2. Rechtsfehlerhaft ist hingegen die Auffassung des Berufungsgerichts, die Klausel halte der Inhaltskontrolle stand. Die Berechnung eines Entgelts für die Herausgabe verwahrter Wertpapiere ist mit wesentlichen Grundgedanken der gesetzlichen Regelung, von der abgewichen wird, nicht zu vereinbaren (§ 307 Abs. 2 Nr. 1 BGB) und benachteiligt die Kunden der Beklagten entgegen den Geboten von Treu und Glauben unangemessen (§ 307 Abs. 1 S. 1 BGB).
a) aa) Zu den wesentlichen Grundgedanken des dispositiven Rechts gehört, dass jeder Rechtsunterworfene seine gesetzlichen Verpflichtungen zu erfüllen hat, ohne dafür ein gesondertes Entgelt verlangen zu können. Ein Anspruch auf Ersatz anfallender Kosten besteht nur, wenn dies im Gesetz vorgesehen ist. Andernfalls können die Kosten nicht auf Dritte abgewälzt werden, indem die Erfüllung gesetzlicher Pflichten in Allgemeinen Geschäftsbedingungen zur individuellen Dienstleistung ggü. dem Vertragspartner erklärt wird. Die Revisionserwiderung beruft sich insoweit ohne Erfolg auf das Verursacherprinzip, das für die Preisgestaltung im nicht regulierten Wettbewerb keine rechtliche Bedeutung hat (BGH v. 18.5.1999 - XI ZR 219/98, BGHZ 141, 380 [385] = MDR 1999, 1147). Entgelte können nur für Leistungen verlangt werden, die auf rechtsgeschäftlicher Grundlage für den einzelnen Kunden erbracht werden. Jede Entgeltregelung in Allgemeinen Geschäftsbedingungen, die sich nicht auf eine solche Leistung stützt, sondern Aufwendungen für die Erfüllung einer gesetzlichen Pflicht des Verwenders offen auf dessen Kunden abwälzt, stellt nach ständiger Rechtsprechung des Senats eine Abweichung von wesentlichen Grundgedanken der gesetzlichen Regelung dar und verstößt gegen § 307 Abs. 2 Nr. 1 BGB (BGH v. 18.5.1999 - XI ZR 219/98, BGHZ 141, 380 [385 f.] = MDR 1999, 1147; Urt. v. 19.10.1999 - XI ZR 8/99, WM 1999, 2545 [2546]; jeweils m.w.N.).

Auszüge aus Daten

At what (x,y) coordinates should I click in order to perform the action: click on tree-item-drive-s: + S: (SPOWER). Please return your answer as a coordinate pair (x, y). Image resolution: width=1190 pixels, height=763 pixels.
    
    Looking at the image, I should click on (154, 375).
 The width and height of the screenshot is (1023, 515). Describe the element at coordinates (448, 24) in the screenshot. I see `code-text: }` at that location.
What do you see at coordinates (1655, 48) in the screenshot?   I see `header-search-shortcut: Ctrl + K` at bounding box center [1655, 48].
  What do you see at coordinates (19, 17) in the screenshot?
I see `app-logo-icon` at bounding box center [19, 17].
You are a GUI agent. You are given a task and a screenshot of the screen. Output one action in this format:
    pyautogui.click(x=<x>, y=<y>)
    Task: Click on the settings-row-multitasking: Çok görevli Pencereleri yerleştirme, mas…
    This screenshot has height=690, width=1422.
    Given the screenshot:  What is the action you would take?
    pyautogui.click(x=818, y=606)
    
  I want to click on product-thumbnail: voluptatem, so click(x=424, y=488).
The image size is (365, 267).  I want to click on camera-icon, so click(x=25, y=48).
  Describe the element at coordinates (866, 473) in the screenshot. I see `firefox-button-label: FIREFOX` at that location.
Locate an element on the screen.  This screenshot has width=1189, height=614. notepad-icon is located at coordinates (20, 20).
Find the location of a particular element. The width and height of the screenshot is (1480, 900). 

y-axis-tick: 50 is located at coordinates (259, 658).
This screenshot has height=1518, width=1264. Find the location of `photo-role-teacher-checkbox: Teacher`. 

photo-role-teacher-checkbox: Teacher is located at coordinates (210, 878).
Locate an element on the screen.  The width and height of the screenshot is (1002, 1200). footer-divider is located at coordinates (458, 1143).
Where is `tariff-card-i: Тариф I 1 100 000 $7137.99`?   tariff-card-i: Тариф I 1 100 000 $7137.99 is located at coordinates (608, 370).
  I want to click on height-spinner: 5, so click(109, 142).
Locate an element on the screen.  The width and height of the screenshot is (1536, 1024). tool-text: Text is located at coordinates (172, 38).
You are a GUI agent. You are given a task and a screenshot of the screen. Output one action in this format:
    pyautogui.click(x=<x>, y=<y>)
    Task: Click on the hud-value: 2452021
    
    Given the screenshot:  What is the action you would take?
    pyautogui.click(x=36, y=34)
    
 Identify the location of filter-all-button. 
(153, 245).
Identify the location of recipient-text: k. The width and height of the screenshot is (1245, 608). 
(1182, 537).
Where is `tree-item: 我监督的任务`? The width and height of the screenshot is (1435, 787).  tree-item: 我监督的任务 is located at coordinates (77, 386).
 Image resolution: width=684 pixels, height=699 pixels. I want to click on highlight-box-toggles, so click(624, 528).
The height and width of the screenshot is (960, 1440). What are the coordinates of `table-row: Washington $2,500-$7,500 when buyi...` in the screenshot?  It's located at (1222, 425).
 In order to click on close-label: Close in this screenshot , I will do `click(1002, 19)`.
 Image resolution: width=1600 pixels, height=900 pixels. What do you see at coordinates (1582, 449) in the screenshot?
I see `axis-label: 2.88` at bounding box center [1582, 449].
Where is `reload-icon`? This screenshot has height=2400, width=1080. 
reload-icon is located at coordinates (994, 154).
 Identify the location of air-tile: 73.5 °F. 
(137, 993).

Zu erledigende Aufgaben
A: Nenne das Prinzip, auf das sich die Revisionserwiderung im Urteilsauszug zur Entgeltklausel ohne Erfolg beruft.
B: Führe den Urteilsauszug zur Entgeltklausel im Anschluss an seinen letzten Satz weiter.
Die Auflistung wird zur Bearbeitung nicht gebraucht.

Antworten je Punkt
A: Das Verursacherprinzip.

B:
bb) Die Beklagte erbringt durch den Wertpapierübertrag im Rahmen der laufenden Geschäftsverbindung keine (Sonder-)Dienstleistung für ihre Kunden auf rechtsgeschäftlicher Grundlage (a.A.: Sonnenhol, WuB IV A., § 307 BGB 1.03), sondern handelt vorrangig im eigenen Interesse zur Erfüllung einer eigenen gesetzlichen Verpflichtung. Wenn der gesetzliche Herausgabeanspruch des Kunden nicht durch die effektive Auslieferung von Wertpapierurkunden, sondern durch die Umbuchung auf ein Depot bei einem anderen Kreditinstitut erfüllt wird, liegt dies zwar auch im Interesse des Kunden, der die Beklagte mit der Umbuchung beauftragt hat. Dies ist aber nur ein Nebeneffekt und nicht der eigentliche Grund dafür, dass die Beklagte den Herausgabeanspruch auf diese Weise erfüllt. Entscheidend hierfür ist vielmehr, dass die Bewältigung der Papierflut im heutigen Massengeschäft eine Rationalisierung des Effekten- und Depotgeschäfts (Kümpel in Schimansky/Bunte/Lwowski, Bankrechts-Handbuch, 2. Aufl., § 104 Rz. 68 ff.) erfordert. Zu diesem Zweck haben die Kreditinstitute - und nicht ihre Kunden - den Effektengiroverkehr eingeführt (Heinsius/Horn/Than, DepotG, § 5 Rz. 4 f.). Dadurch haben sie ihren personellen und sachlichen Aufwand im Verhältnis zu einer körperlichen Bewegung konkreter Wertpapierurkunden wesentlich verringert. Dies wird im vorliegenden Fall daran deutlich, dass die Beklagte, die als Discount-Broker ihre Geschäfte bevorzugt über elektronische Medien abwickelt, in der angegriffenen Klausel für die effektive Auslieferung ein mehr als siebenmal höheres Entgelt als für eine Wertpapierübertragung bei Girosammelverwahrung fordert.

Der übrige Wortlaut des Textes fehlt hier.